[EXERCISE INPUT Boundary: Start]

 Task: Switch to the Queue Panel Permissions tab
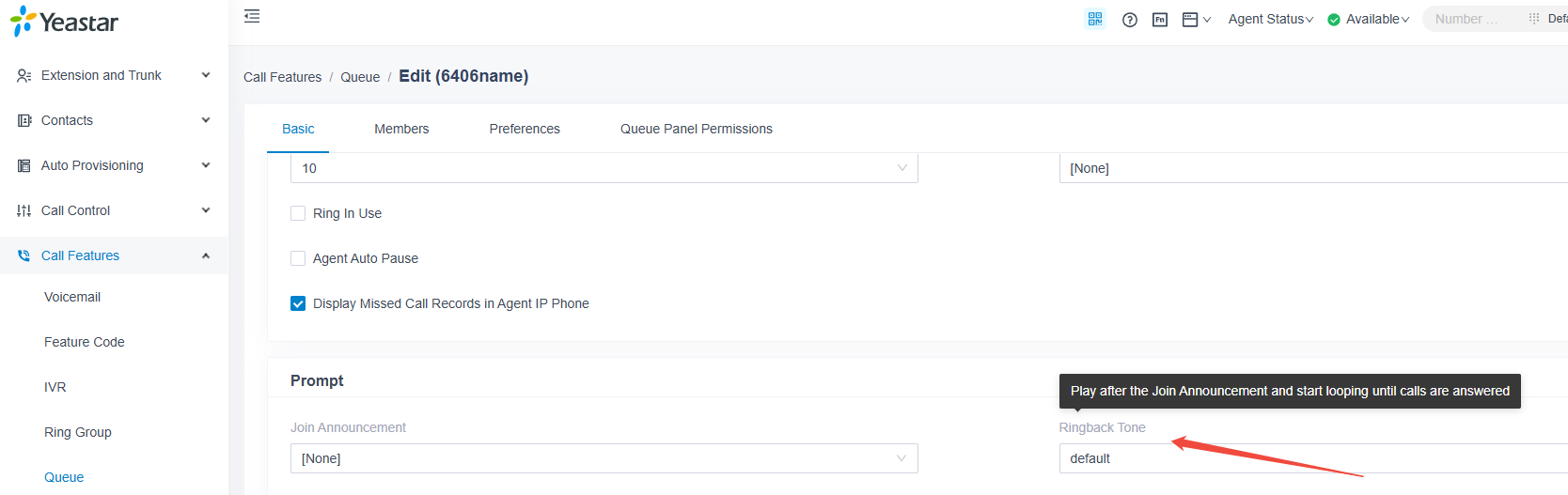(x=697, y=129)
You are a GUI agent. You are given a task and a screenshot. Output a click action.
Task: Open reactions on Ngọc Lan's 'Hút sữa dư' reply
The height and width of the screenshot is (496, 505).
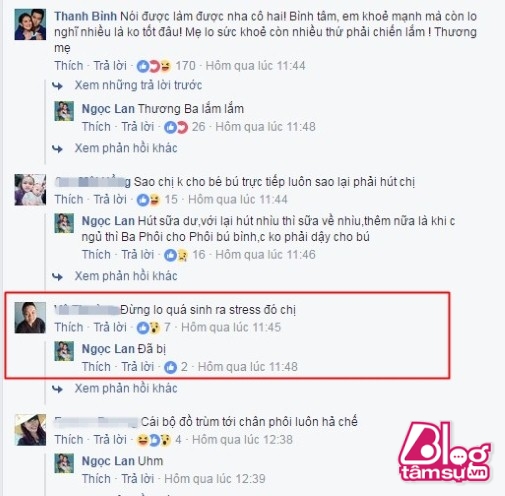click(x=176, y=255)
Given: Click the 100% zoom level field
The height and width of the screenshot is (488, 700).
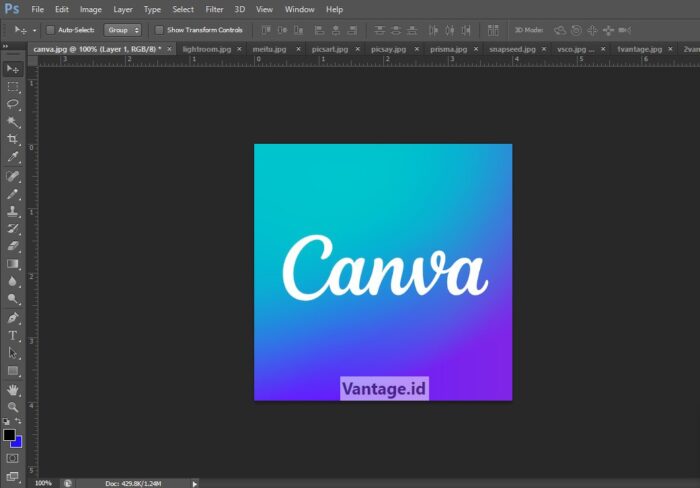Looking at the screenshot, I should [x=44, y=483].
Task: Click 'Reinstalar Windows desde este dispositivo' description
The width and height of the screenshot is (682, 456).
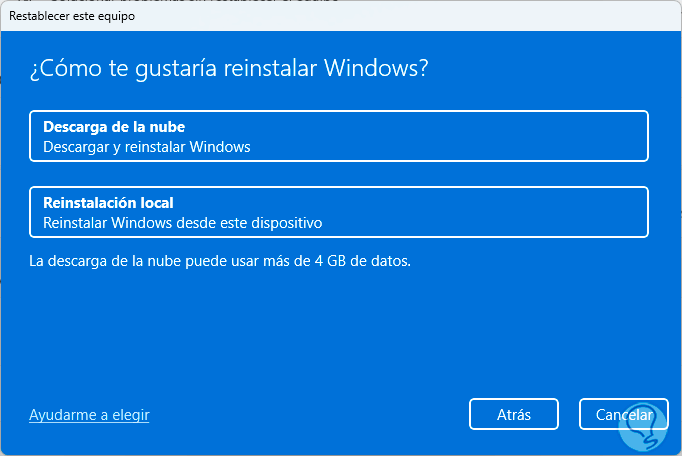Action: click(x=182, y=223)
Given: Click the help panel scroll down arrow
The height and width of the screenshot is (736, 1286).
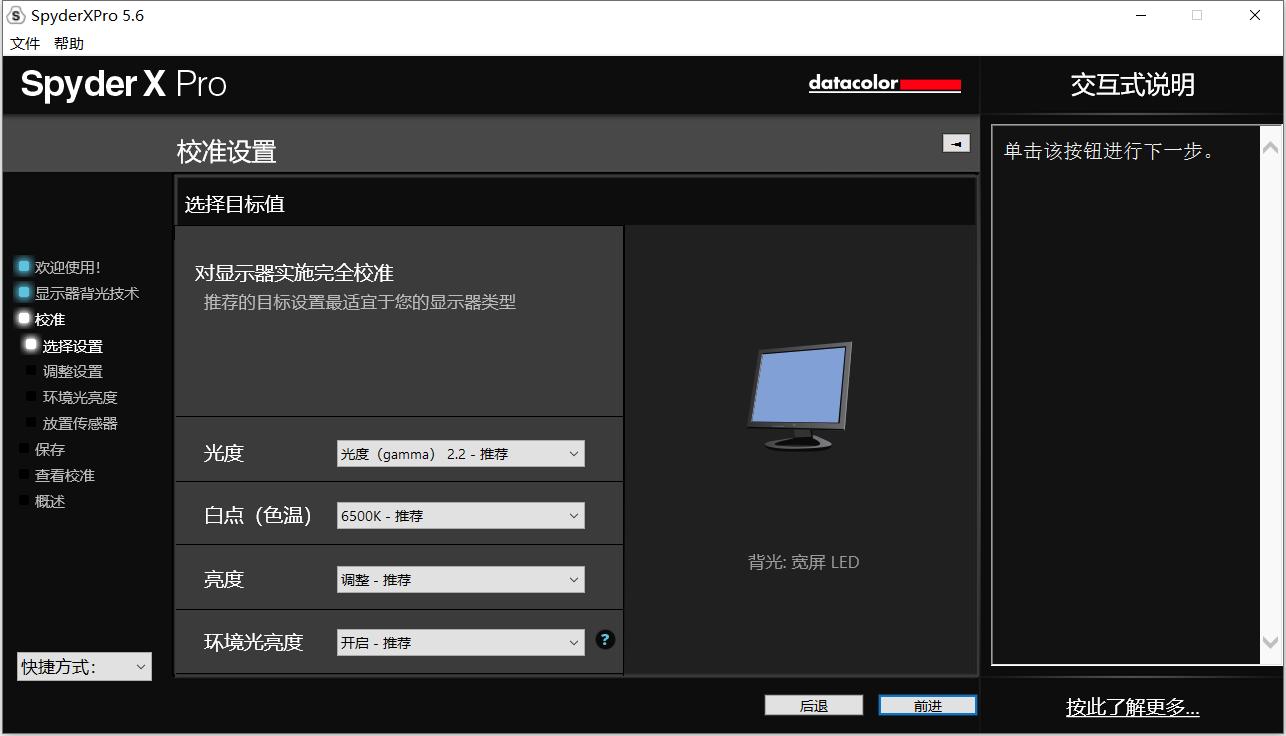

[EXERCISE INPUT Boundary: End]

> WORK INSTRUCTION
Restate the listing above word for word, and skip the pictures.

> RESULT OF THE EXERCISE
 Task: Switch to the Queue Panel Permissions tab
(x=697, y=129)
You are a GUI agent. You are given a task and a screenshot. Output a click action.
Task: Open reactions on Ngọc Lan's 'Hút sữa dư' reply
The height and width of the screenshot is (496, 505).
click(x=176, y=255)
Given: Click the 100% zoom level field
The height and width of the screenshot is (488, 700).
Looking at the screenshot, I should [x=44, y=483].
Task: Click 'Reinstalar Windows desde este dispositivo' description
The width and height of the screenshot is (682, 456).
Action: click(x=182, y=223)
Given: Click the help panel scroll down arrow
The height and width of the screenshot is (736, 1286).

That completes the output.